Board members approved more than 100 amendments to the standards this week, which in draft form had encountered sharp criticism from the Texas Association of Business, as well as from the editorial board of the Dallas Morning News. Key concerns cited were that the standards lacked sufficient coherence and rigor. The leader of the Texas business group, Bill Hammond, told the Associated Press he was not yet prepared to comment on the final version, given all the last-minute changes.

In the end, some board members gave the final plan high marks.

“I think we have adopted ... very good standards,” Bob Craig, a Republican, said in a press release from the Texas Education Agency.

“Texas is making a strong statement that it can write its own standards,” said board Chairwoman Barbara Cargill, also a Republican.

But the Thomas B. Fordham Institute begged to differ.

“By going it alone, Texas had hoped to develop a set of standards that was clearer and more rigorous than the common core,” said Kathleen Porter-Magee, a senior director at the Washington-based think tank. “Unfortunately, they missed the mark. The new standards are clear and well organized, but there are simply far too many of them, which makes it difficult to discern what’s most important for students to learn at each grade. Worse, they put far too great an emphasis on process over content.”

▶ _Supplied entries_

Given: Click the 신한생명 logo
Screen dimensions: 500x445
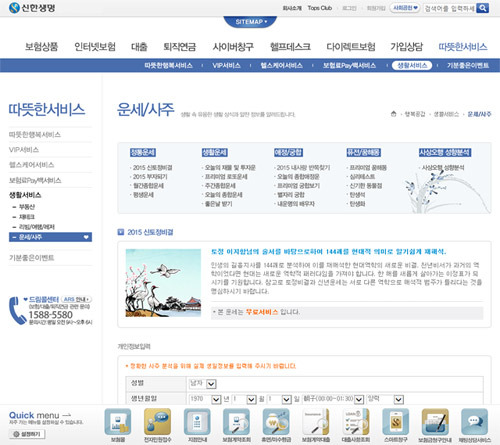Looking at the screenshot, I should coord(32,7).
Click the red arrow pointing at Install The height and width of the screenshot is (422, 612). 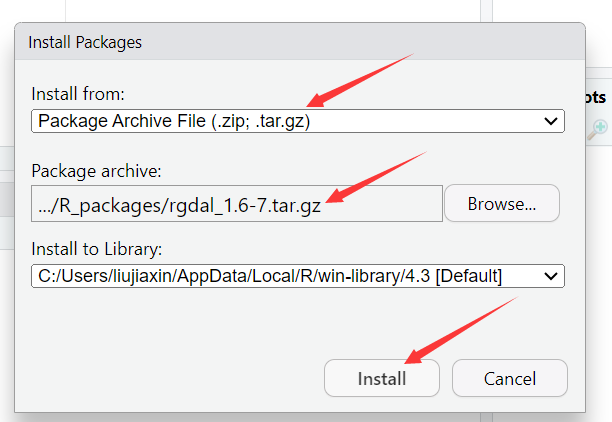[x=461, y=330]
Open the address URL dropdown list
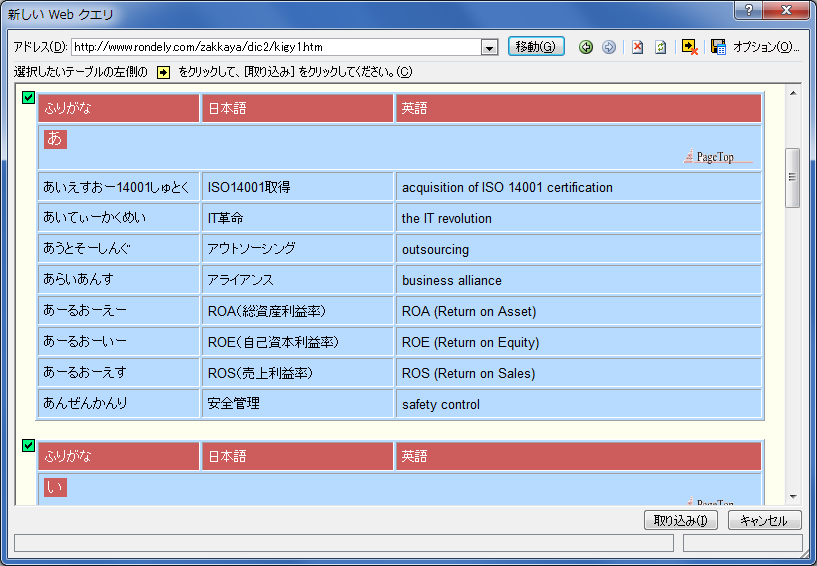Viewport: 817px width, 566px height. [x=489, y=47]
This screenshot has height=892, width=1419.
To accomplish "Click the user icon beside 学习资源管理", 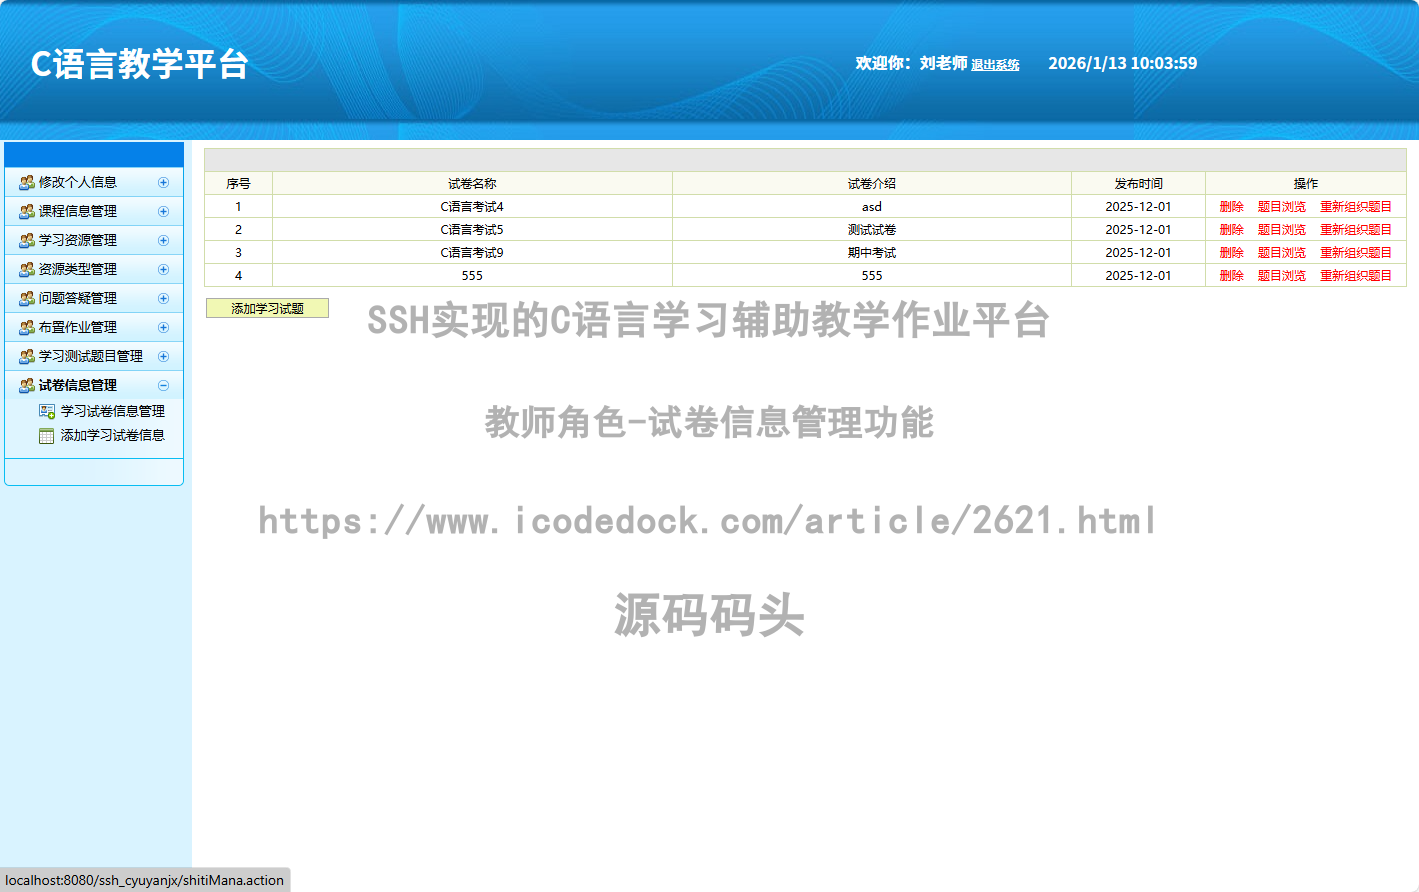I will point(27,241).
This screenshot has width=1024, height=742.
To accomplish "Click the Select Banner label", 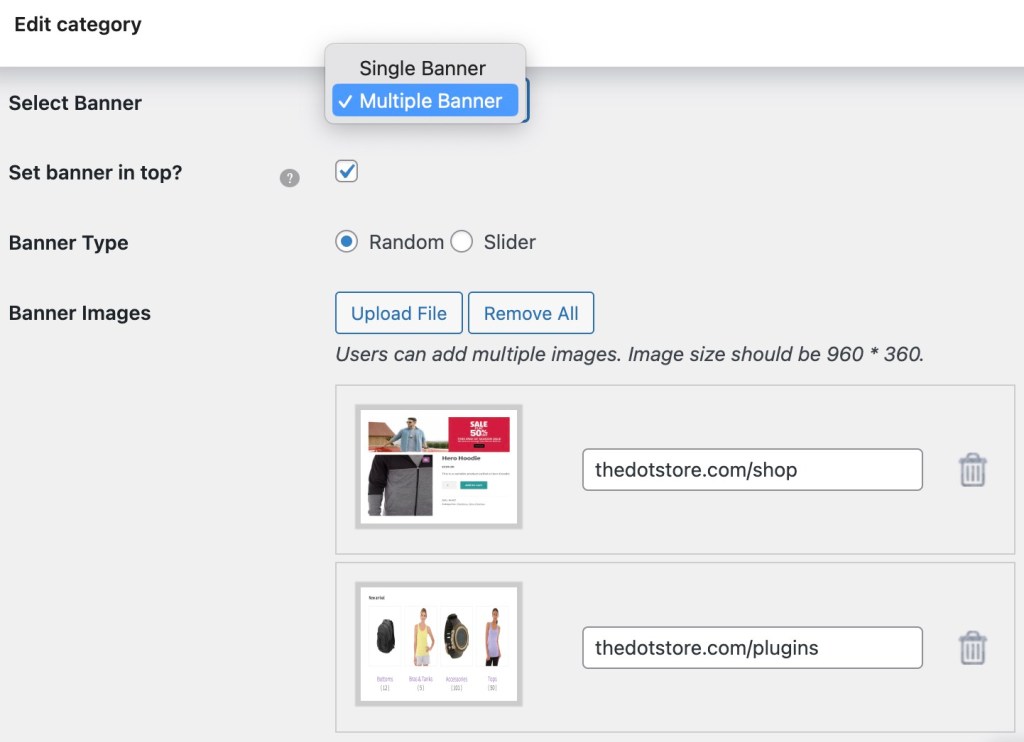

▶ _Aim_
Quote the Texas standards passage word for word, everything from "In the end, some" down to "Texas Education Agency.".

▶ _Output below_
In the end, some board members gave the final plan high marks.

“I think we have adopted ... very good standards,” Bob Craig, a Republican, said in a press release from the Texas Education Agency.